Co przygotować:
Skopiuj bez żadnych zmian wiersze od tego, który zawiera „has width=799, height=461.”, do tego, który zawiera „update-date: 2021/1/6 is”, włącznie z oboma.

┌─ Wybrane dane

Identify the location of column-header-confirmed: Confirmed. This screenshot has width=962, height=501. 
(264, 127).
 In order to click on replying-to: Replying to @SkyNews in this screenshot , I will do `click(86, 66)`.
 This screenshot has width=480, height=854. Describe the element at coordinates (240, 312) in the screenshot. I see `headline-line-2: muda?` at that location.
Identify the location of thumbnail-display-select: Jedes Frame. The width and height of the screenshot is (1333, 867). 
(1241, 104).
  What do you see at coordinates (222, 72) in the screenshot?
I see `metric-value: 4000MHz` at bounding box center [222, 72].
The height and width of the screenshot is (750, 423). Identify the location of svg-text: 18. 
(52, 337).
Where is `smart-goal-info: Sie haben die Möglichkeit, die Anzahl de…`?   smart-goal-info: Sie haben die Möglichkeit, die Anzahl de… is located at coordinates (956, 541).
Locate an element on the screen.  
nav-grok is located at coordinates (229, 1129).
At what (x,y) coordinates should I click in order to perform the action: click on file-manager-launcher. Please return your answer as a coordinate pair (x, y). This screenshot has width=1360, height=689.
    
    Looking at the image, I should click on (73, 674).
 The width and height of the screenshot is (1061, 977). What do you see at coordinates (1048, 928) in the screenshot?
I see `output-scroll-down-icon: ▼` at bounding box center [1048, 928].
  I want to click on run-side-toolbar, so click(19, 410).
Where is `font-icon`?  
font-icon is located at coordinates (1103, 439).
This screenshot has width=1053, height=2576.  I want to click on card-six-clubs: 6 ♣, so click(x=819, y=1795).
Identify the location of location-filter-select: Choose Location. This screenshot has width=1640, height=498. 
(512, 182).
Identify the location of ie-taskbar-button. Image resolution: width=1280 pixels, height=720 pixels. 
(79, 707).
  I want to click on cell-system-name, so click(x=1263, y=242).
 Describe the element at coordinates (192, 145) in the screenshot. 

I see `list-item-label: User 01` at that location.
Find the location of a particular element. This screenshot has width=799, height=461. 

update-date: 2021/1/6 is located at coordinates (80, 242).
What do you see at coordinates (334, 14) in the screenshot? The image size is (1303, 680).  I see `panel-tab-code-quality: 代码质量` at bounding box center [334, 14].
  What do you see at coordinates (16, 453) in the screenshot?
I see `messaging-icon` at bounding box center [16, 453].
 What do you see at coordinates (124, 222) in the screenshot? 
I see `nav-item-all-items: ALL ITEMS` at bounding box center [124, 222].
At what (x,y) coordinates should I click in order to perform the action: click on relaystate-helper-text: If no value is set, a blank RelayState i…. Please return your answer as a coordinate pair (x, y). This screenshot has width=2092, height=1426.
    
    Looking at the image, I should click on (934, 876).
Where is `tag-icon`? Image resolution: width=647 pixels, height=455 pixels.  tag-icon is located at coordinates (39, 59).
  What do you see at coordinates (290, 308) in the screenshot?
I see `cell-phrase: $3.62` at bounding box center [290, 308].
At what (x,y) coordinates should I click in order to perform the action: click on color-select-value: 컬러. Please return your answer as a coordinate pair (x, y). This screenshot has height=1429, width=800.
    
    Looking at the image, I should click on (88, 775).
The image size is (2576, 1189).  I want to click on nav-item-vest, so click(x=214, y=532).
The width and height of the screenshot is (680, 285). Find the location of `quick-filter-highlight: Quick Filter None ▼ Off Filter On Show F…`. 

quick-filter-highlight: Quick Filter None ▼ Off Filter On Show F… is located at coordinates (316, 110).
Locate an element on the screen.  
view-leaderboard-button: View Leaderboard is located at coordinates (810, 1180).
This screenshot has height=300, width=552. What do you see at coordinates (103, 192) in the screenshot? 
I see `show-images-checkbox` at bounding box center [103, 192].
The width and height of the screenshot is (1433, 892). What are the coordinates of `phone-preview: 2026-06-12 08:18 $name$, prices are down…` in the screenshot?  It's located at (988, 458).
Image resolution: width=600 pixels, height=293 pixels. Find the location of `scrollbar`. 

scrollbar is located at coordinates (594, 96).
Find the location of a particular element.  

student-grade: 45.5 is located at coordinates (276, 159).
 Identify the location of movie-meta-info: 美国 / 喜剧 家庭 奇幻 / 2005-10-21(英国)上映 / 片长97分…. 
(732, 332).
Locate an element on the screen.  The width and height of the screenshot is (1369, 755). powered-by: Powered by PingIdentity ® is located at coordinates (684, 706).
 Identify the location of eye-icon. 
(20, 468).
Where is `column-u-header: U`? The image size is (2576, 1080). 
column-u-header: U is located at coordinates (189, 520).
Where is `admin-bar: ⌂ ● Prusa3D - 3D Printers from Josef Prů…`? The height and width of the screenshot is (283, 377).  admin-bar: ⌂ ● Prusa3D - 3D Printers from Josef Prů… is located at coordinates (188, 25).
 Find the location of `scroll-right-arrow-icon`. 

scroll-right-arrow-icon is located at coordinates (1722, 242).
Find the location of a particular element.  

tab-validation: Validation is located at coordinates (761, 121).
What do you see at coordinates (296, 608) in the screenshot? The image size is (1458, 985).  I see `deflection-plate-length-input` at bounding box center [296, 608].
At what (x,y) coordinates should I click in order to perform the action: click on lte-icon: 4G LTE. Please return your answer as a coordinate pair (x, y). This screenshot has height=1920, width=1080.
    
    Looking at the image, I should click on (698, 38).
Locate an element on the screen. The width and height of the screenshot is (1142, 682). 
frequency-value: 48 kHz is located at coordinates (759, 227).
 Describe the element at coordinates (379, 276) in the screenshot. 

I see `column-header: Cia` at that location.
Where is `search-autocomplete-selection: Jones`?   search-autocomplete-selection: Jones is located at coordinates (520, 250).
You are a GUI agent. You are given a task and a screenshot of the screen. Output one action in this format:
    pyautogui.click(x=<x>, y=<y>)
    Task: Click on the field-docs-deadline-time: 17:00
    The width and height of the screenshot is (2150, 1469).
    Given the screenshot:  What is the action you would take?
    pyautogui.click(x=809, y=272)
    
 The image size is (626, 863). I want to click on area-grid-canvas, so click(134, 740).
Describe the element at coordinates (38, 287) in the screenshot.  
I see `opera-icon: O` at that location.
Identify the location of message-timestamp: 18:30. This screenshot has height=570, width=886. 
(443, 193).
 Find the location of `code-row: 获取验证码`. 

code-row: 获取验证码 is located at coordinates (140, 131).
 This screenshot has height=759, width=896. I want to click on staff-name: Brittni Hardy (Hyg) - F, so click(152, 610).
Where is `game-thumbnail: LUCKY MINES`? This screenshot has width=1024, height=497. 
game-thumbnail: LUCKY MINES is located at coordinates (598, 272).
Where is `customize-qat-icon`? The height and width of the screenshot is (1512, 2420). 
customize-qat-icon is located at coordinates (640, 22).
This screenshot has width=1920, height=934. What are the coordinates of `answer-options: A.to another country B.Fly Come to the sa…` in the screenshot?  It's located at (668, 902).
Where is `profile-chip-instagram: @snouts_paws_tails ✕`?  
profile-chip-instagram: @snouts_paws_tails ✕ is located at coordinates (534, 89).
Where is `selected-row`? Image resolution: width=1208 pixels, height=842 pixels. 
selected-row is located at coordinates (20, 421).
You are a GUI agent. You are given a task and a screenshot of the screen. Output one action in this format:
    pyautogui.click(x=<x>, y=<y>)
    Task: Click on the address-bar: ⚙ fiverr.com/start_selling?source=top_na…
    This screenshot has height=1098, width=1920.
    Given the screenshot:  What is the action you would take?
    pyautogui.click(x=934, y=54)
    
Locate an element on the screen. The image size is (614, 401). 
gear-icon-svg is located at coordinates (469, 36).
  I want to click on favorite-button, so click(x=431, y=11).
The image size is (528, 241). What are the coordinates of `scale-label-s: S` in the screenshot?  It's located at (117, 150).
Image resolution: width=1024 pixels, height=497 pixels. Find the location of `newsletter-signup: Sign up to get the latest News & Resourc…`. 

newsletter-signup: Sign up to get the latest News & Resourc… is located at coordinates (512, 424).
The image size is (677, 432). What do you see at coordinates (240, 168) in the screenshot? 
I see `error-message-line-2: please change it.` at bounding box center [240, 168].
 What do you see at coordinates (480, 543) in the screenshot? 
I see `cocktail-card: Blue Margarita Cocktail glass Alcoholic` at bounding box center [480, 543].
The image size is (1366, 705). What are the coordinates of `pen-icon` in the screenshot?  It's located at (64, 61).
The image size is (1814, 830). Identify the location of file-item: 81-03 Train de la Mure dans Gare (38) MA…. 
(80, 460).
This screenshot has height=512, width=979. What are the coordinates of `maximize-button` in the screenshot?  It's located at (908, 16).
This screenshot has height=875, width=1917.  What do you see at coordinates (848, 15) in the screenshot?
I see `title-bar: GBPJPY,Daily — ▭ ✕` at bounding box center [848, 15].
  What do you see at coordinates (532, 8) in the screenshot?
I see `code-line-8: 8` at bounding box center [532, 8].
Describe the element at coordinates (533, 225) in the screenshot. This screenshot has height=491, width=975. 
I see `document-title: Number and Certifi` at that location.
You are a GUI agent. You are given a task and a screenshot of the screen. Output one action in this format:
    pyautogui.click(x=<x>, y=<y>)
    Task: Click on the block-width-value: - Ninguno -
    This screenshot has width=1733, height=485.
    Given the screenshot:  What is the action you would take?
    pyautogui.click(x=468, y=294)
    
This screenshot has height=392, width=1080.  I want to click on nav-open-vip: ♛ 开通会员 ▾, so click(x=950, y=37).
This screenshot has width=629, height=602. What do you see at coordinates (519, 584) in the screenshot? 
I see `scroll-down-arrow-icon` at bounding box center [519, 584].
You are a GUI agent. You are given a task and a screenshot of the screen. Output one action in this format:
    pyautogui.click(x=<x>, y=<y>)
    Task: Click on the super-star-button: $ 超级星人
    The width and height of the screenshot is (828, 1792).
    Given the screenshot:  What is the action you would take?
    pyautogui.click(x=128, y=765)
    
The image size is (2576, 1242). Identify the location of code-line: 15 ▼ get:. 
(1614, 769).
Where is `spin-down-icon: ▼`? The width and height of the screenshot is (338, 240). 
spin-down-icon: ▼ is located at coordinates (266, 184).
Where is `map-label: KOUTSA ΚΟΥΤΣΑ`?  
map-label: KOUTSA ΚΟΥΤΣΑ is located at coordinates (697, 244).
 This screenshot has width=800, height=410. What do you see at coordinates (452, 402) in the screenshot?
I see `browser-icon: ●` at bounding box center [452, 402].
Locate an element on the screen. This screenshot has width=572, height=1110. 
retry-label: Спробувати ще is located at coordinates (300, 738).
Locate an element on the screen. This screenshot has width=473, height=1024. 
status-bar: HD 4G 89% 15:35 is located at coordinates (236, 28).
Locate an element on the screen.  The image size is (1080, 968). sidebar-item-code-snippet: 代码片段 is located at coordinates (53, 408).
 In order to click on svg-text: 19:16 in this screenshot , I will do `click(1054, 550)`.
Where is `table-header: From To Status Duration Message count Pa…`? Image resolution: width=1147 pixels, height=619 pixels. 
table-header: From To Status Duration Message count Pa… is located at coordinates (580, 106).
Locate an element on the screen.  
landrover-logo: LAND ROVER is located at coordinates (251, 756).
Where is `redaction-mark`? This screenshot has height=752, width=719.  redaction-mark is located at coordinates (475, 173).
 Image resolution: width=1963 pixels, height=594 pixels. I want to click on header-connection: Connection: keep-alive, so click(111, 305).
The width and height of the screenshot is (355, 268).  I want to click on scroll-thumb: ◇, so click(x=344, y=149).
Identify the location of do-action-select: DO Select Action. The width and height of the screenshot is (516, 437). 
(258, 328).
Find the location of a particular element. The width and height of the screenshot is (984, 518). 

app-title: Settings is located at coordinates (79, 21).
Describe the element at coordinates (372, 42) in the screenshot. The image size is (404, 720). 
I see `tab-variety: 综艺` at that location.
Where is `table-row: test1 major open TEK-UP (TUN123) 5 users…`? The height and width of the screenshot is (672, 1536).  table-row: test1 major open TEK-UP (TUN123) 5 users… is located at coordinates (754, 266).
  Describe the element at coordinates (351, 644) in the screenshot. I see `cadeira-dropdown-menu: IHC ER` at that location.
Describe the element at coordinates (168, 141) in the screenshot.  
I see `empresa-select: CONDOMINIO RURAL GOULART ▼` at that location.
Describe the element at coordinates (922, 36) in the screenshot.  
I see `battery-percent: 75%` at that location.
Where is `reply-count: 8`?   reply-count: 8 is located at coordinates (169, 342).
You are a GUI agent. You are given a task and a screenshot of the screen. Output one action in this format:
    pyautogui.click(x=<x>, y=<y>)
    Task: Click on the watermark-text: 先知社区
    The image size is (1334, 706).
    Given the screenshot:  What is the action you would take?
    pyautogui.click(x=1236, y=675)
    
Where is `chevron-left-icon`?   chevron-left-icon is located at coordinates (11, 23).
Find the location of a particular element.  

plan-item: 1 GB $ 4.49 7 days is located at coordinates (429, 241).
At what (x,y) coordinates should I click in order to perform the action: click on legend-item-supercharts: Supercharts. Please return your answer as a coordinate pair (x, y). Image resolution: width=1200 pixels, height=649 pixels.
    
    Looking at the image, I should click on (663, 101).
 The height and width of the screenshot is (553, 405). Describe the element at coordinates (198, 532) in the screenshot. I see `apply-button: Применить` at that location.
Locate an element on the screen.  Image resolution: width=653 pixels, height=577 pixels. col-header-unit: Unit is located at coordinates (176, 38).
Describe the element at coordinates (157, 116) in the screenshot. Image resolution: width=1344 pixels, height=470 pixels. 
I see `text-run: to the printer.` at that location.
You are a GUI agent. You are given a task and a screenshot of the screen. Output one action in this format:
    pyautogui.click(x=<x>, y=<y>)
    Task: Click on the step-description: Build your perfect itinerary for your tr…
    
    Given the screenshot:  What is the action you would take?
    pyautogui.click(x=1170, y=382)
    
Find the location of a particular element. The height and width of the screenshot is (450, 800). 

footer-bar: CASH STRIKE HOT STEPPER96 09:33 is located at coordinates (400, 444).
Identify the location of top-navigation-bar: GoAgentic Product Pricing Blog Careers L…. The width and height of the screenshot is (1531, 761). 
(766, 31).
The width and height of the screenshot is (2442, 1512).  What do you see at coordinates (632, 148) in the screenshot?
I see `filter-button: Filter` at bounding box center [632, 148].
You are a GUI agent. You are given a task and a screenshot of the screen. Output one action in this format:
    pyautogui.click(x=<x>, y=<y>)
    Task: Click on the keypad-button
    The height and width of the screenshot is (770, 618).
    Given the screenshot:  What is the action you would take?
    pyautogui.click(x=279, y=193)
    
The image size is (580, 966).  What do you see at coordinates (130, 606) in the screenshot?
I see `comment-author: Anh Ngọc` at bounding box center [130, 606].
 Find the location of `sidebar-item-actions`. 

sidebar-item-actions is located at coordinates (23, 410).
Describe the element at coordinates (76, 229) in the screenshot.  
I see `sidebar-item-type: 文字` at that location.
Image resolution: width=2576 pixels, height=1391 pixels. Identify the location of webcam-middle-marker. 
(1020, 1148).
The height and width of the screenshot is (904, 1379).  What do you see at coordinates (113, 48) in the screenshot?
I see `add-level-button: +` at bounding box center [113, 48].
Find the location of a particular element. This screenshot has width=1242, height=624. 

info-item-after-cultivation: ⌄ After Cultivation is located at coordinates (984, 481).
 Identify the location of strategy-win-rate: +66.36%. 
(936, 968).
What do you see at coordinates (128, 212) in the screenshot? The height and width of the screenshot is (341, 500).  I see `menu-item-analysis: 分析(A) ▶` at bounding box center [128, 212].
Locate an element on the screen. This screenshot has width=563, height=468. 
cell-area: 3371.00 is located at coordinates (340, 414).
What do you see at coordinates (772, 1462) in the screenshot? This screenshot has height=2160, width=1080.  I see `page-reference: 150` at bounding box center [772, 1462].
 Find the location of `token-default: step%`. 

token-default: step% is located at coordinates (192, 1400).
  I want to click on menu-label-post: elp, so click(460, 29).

└─

Oczekiwana odpowiedź:
Find the location of a particular element. This screenshot has width=799, height=461. 

update-date: 2021/1/6 is located at coordinates (80, 242).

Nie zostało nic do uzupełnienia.